[Begin]
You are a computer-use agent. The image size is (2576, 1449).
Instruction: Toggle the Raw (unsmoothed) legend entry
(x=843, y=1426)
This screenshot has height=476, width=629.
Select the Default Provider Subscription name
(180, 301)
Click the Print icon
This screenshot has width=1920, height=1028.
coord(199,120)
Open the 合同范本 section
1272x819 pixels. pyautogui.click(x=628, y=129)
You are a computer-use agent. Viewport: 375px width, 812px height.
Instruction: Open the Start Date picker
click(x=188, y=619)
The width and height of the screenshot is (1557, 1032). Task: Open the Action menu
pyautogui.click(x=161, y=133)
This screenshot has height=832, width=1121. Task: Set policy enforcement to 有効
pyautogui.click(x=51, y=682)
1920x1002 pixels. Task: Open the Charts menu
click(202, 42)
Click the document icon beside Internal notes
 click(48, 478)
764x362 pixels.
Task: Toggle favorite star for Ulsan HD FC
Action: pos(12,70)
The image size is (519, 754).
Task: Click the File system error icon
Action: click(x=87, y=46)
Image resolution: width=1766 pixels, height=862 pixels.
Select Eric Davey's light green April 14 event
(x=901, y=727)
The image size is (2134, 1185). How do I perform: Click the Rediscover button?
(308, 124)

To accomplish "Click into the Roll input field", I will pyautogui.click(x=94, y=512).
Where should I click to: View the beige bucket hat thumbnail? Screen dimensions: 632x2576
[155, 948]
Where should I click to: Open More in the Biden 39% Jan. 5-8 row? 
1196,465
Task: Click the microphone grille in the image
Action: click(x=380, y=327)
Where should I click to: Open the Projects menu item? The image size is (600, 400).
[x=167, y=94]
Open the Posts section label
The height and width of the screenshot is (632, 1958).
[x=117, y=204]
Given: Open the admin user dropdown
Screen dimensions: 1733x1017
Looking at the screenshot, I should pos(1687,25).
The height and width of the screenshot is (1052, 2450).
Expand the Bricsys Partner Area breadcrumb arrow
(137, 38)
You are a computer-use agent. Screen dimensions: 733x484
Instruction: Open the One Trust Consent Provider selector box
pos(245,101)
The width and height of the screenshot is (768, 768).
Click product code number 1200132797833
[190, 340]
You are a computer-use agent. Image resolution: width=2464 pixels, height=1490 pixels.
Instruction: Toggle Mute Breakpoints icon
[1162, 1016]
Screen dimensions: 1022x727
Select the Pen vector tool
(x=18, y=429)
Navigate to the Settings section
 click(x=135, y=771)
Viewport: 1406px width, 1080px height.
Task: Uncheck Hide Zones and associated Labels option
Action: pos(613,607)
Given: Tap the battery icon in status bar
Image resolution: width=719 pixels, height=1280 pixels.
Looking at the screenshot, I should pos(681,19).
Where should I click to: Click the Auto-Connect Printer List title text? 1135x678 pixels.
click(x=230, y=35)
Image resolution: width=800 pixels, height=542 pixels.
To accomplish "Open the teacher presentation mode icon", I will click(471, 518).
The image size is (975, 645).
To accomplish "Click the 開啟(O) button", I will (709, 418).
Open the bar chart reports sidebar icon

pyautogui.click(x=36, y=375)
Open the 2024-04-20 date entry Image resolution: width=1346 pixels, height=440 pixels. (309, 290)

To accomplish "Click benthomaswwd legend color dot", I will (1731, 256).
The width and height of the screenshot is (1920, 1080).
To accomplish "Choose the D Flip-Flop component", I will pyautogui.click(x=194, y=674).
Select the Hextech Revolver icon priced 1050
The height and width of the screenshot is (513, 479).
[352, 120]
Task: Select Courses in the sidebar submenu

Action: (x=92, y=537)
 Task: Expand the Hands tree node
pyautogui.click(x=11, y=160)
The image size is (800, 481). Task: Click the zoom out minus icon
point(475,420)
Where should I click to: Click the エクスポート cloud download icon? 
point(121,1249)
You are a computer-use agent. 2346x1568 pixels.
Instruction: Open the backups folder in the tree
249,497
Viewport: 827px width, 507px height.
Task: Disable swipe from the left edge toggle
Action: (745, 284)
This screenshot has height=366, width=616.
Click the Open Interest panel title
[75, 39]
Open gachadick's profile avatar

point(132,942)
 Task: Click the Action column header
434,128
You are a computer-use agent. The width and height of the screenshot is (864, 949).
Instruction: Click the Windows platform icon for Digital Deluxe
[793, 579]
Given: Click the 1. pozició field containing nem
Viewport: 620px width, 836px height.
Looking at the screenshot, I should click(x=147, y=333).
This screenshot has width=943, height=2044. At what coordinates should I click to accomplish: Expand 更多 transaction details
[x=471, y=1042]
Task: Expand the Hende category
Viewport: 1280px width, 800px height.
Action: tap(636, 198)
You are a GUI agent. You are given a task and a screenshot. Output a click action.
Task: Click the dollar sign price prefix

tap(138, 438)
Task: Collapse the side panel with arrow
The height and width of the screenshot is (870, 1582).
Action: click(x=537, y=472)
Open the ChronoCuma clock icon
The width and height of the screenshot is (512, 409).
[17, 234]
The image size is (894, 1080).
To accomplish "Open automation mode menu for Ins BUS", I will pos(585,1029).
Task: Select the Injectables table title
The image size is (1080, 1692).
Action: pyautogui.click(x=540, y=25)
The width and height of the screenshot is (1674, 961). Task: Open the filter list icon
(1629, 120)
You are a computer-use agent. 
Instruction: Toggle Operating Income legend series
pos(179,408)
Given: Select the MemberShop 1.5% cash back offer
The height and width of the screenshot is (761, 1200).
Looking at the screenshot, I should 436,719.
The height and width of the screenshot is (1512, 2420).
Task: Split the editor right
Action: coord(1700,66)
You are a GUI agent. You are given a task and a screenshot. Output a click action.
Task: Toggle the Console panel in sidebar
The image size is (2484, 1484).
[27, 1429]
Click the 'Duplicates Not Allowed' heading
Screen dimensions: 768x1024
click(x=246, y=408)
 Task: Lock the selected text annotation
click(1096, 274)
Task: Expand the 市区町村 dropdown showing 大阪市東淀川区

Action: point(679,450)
[End]
▶ [What to work on]:
Copy all of the material above word for word, with no changes.

▶ [Complete response]:
You are a computer-use agent. The image size is (2576, 1449).
Instruction: Toggle the Raw (unsmoothed) legend entry
(x=843, y=1426)
This screenshot has height=476, width=629.
Select the Default Provider Subscription name
(180, 301)
Click the Print icon
This screenshot has width=1920, height=1028.
coord(199,120)
Open the 合同范本 section
1272x819 pixels. pyautogui.click(x=628, y=129)
You are a computer-use agent. Viewport: 375px width, 812px height.
Instruction: Open the Start Date picker
click(x=188, y=619)
The width and height of the screenshot is (1557, 1032). Task: Open the Action menu
pyautogui.click(x=161, y=133)
This screenshot has height=832, width=1121. Task: Set policy enforcement to 有効
pyautogui.click(x=51, y=682)
1920x1002 pixels. Task: Open the Charts menu
click(202, 42)
Click the document icon beside Internal notes
 click(48, 478)
764x362 pixels.
Task: Toggle favorite star for Ulsan HD FC
Action: pos(12,70)
The image size is (519, 754).
Task: Click the File system error icon
Action: click(x=87, y=46)
Image resolution: width=1766 pixels, height=862 pixels.
Select Eric Davey's light green April 14 event
(x=901, y=727)
The image size is (2134, 1185). How do I perform: Click the Rediscover button?
(308, 124)

To accomplish "Click into the Roll input field", I will pyautogui.click(x=94, y=512).
Where should I click to: View the beige bucket hat thumbnail? Screen dimensions: 632x2576
[155, 948]
Where should I click to: Open More in the Biden 39% Jan. 5-8 row? 
1196,465
Task: Click the microphone grille in the image
Action: click(x=380, y=327)
Where should I click to: Open the Projects menu item? The image size is (600, 400).
[x=167, y=94]
Open the Posts section label
The height and width of the screenshot is (632, 1958).
[x=117, y=204]
Given: Open the admin user dropdown
Screen dimensions: 1733x1017
Looking at the screenshot, I should pos(1687,25).
The height and width of the screenshot is (1052, 2450).
Expand the Bricsys Partner Area breadcrumb arrow
(137, 38)
You are a computer-use agent. Screen dimensions: 733x484
Instruction: Open the One Trust Consent Provider selector box
pos(245,101)
The width and height of the screenshot is (768, 768).
Click product code number 1200132797833
[190, 340]
You are a computer-use agent. Image resolution: width=2464 pixels, height=1490 pixels.
Instruction: Toggle Mute Breakpoints icon
[1162, 1016]
Screen dimensions: 1022x727
Select the Pen vector tool
(x=18, y=429)
Navigate to the Settings section
 click(x=135, y=771)
Viewport: 1406px width, 1080px height.
Task: Uncheck Hide Zones and associated Labels option
Action: pos(613,607)
Given: Tap the battery icon in status bar
Image resolution: width=719 pixels, height=1280 pixels.
Looking at the screenshot, I should pos(681,19).
Where should I click to: Click the Auto-Connect Printer List title text? 1135x678 pixels.
click(x=230, y=35)
Image resolution: width=800 pixels, height=542 pixels.
To accomplish "Open the teacher presentation mode icon", I will click(471, 518).
The image size is (975, 645).
To accomplish "Click the 開啟(O) button", I will (709, 418).
Open the bar chart reports sidebar icon

pyautogui.click(x=36, y=375)
Open the 2024-04-20 date entry Image resolution: width=1346 pixels, height=440 pixels. (309, 290)

To accomplish "Click benthomaswwd legend color dot", I will (1731, 256).
The width and height of the screenshot is (1920, 1080).
To accomplish "Choose the D Flip-Flop component", I will pyautogui.click(x=194, y=674).
Select the Hextech Revolver icon priced 1050
The height and width of the screenshot is (513, 479).
[352, 120]
Task: Select Courses in the sidebar submenu

Action: (x=92, y=537)
 Task: Expand the Hands tree node
pyautogui.click(x=11, y=160)
The image size is (800, 481). Task: Click the zoom out minus icon
point(475,420)
Where should I click to: Click the エクスポート cloud download icon? 
point(121,1249)
You are a computer-use agent. 2346x1568 pixels.
Instruction: Open the backups folder in the tree
249,497
Viewport: 827px width, 507px height.
Task: Disable swipe from the left edge toggle
Action: (745, 284)
This screenshot has height=366, width=616.
Click the Open Interest panel title
[75, 39]
Open gachadick's profile avatar

point(132,942)
 Task: Click the Action column header
434,128
You are a computer-use agent. The width and height of the screenshot is (864, 949).
Instruction: Click the Windows platform icon for Digital Deluxe
[793, 579]
Given: Click the 1. pozició field containing nem
Viewport: 620px width, 836px height.
Looking at the screenshot, I should click(x=147, y=333).
This screenshot has width=943, height=2044. At what coordinates should I click to accomplish: Expand 更多 transaction details
[x=471, y=1042]
Task: Expand the Hende category
Viewport: 1280px width, 800px height.
Action: tap(636, 198)
You are a GUI agent. You are given a task and a screenshot. Output a click action.
Task: Click the dollar sign price prefix

tap(138, 438)
Task: Collapse the side panel with arrow
The height and width of the screenshot is (870, 1582).
Action: click(x=537, y=472)
Open the ChronoCuma clock icon
The width and height of the screenshot is (512, 409).
[17, 234]
The image size is (894, 1080).
To accomplish "Open automation mode menu for Ins BUS", I will pos(585,1029).
Task: Select the Injectables table title
The image size is (1080, 1692).
Action: pyautogui.click(x=540, y=25)
The width and height of the screenshot is (1674, 961). Task: Open the filter list icon
(1629, 120)
You are a computer-use agent. 
Instruction: Toggle Operating Income legend series
pos(179,408)
Given: Select the MemberShop 1.5% cash back offer
The height and width of the screenshot is (761, 1200).
Looking at the screenshot, I should 436,719.
The height and width of the screenshot is (1512, 2420).
Task: Split the editor right
Action: coord(1700,66)
You are a GUI agent. You are given a task and a screenshot. Output a click action.
Task: Toggle the Console panel in sidebar
The image size is (2484, 1484).
[27, 1429]
Click the 'Duplicates Not Allowed' heading
Screen dimensions: 768x1024
click(x=246, y=408)
 Task: Lock the selected text annotation
click(1096, 274)
Task: Expand the 市区町村 dropdown showing 大阪市東淀川区

Action: point(679,450)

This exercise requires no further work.